È chiaro, non è un fatto da giudicare, un concerto come questo. È un fenomeno su cui riflettere, da discernere, anche nelle sue manifestazioni soggettive e irrazionali, come quando, sui primi accordi del Notturno, il suono dell'orchestra finalmente dal vivo si riscopre vibrando nei nervi, senza passare dal cervello, e sgorga copioso in lacrime. Il ritorno in teatro, il ritorno alla fisicità e alla condivisione della musica è come una rinascita, una riscoperta, una ridefinizione di parametri e priorità. Riaffiora l'esperienza soggettiva legata ai sentimenti di sopravvivenza: la commozione, nelle ultime settimane, di fronte ai generi di prima necessità ancora non scontati, dopo lunghe code, al supermercato, la commozione all'idea di essere ancora vivi e in salute con i propri cari.

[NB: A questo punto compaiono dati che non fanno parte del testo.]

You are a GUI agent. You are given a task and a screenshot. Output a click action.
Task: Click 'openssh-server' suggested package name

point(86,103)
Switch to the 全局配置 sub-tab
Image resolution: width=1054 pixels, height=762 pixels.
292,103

Ora si riscopre il margine fra il sopravvivere e il vivere in quel ritrovare il gesto, lo strumento, "la nota che non è più sola" che "vibra di gioia in un accordo arcano". Si riconosce, quando gli armonici superiori dei violini passano attraverso il legno del parapetto sotto le nostre mani, il suono all'italiana, sorridendo all'idea che invece un'orchestra dell'est Europa l'avremmo sentita fisicamente nello scorrere dei bassi dal pavimento. 

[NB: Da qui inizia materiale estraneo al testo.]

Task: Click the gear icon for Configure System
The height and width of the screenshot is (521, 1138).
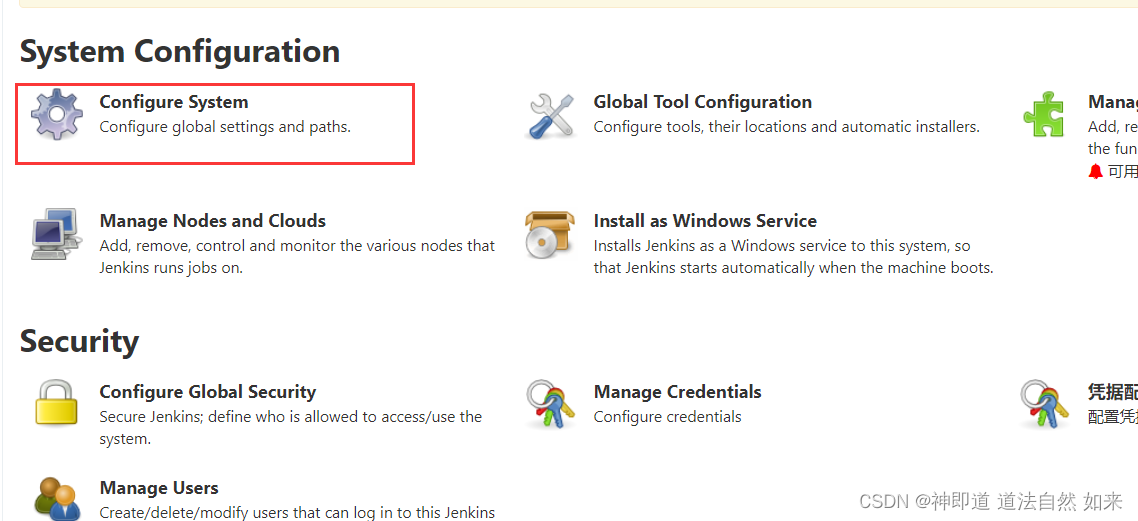Action: point(57,114)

Nonostante la distanza, anzi, dalla distanza stessa, l'amalgama sonoro prende corpo, la visione dall'alto della platea in cui l'orchestra si diffonde, con le luci accese a mezza sala, offre una percezione sensoriale nuova, che stimola a osservare nuove prospettive, fra vista, udito, rapporti acustici e interpretazione. Stordisce, quasi, il progressivo delinearsi dell'impasto timbrico del Notturno, d'una morbidezza avvolgente, ombreggiato fra inquietudine e ricerca di pace tanto affini al nostro sentire odierno. E più che mai attuale risulta il carattere che Valčuha imprime al Siegfried-Idyll, pagina per antonomasia intima e serena che ora sembra rivelare una ferita, un turbamento, una sofferenza nascosta che scorre come una vena carsica. Come se la perfezione familiare celebrata da Wagner con la nascita del figlio e l'amore per Cosima rivelasse un'altra, dolorosa, faccia della medaglia, un senso di precarietà forse mai inteso prima, come si fosse liberato un varco sonoro fra gli spazi fisici che separano gli strumenti e le persone. Viceversa, l'architettura beethoveniana fatta di continui richiami di elementi melodici e ritmici sussulta di sorprendente speranza. Anzi, di gioia, quando vediamo zampillare lo stesso tema di fiato in fiato nel primo movimento. Valčuha mette in evidenza, senza perdere mai di vista il disegno complessivo, questi dettagli che la nostra dislocazione, le luci, il contesto rendono così potentemente tangibili e visibili. La situazione diventa occasione, chiave di lettura, illumina i meandri del testo di Beethoven con una vitalità inebriante che non si trova in contraddizione con il senso di sospensione e indeterminazione caratteristico di tutta la partitura, fino a quel finale leggiadro che tuttavia fa evaporare il suo impulso nel ripiegamento, dolce e un po' titubante, delle ultime battute. Si chiude un cerchio, si riavvolge su se stessa l'atmosfera attonita e titubante di un momento di crisi, vale a dire di cruciale passaggio, nel quale però non manca un sussultare di vita gioiosa, di desiderio, di rinascita. 

Gli applausi ripetuti che abbracciano Valčuha e l'orchestra sono il segno che è per questo che sopravvivere diventa vivere: perchè la crisi non sia crollo ma consapevole mutamento, perché la critica non sia giudizio asettico ma instancabile discernimento. Perché la smania di superare la tragedia non la faccia dimenticare e non si trasformi in pericolosa temerità, perché l'orrore vissuto non sia paralisi. Perché le lacrime e la gioia che possono prendere forma in un suono in teatro rappresentano ciò per cui val la pena lottare, ciò che dobbiamo preservare con la ragione, il rispetto di regole e competenze, la cura del bene comune.